DA asks: “Is metaphor training new-age? It is a technique used by my catholic therapist.”
From what I could find on the subject of metaphor therapy, it is not New Age, although it can certainly be hijacked and used in ways that promote New Age thinking by practitioners who are so disposed.
For the sake of explanation, metaphor therapy, sometimes referred to as metaphorology, is a method in which we are taught to change the way we think about a certain situation or condition through the use of a metaphor. For instance, if we see life as nothing but a long trial full of suffering and hardship, we will certainly live differently than someone who sees life as an exciting adventure.
Psychotherapists employ a technique known as metaphor therapy to help a person see a difficult situation differently in order to help them heal. This site gives the example of a timid dentist who found it difficult to express himself in a group, a quality that he viewed as being like soft clay inside. A therapist helped him to find a substitute for that soft clay, which the dentist decided should be steel – specifically battleship steel. Within days, he was at a convention with hundreds of other dentists and for the first time in his life, he spoke up in a crowd.
Another example was that of a man who suffered from anxious and worrisome thoughts that left him feeling very troubled because he was identifying with them. Using metaphor therapy, he was taught to regard his mind the same way he regarded his home, as a place where “visitors” came and went. These thoughts were like uninvited visitors who he could ask to leave. If they refused to do so, he could “starve” them by not “feeding” them with his attention. The process helped him to stop identifying with these troubling thoughts, and thus brought him some relief.
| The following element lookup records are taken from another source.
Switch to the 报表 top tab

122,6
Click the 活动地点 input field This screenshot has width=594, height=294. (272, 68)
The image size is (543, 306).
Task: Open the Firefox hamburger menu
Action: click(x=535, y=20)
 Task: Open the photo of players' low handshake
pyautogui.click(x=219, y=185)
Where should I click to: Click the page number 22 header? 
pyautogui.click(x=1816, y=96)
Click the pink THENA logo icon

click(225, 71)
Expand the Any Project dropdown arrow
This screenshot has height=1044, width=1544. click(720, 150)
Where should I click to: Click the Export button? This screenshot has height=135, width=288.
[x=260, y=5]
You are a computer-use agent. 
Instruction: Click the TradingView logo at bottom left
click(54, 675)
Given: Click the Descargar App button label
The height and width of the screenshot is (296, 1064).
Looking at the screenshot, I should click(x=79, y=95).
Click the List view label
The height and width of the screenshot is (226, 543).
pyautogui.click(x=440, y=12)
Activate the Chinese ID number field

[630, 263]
However, we should always be wary of any practice that changes the way we think because this is a hallmark of the New Age human potential movement with its various mind control techniques. It’s too difficult to see how this kind of therapy could be dangerous in the wrong hands, such as when it used to make a person “unlearn” their Christian worldview by substituting some seemingly harmless metaphor, such as how to stifle the guilt of sin or learning how to rely on the self rather than on grace.
But in the hands of a reputable Catholic counselor, I don’t see any problem with metaphor training.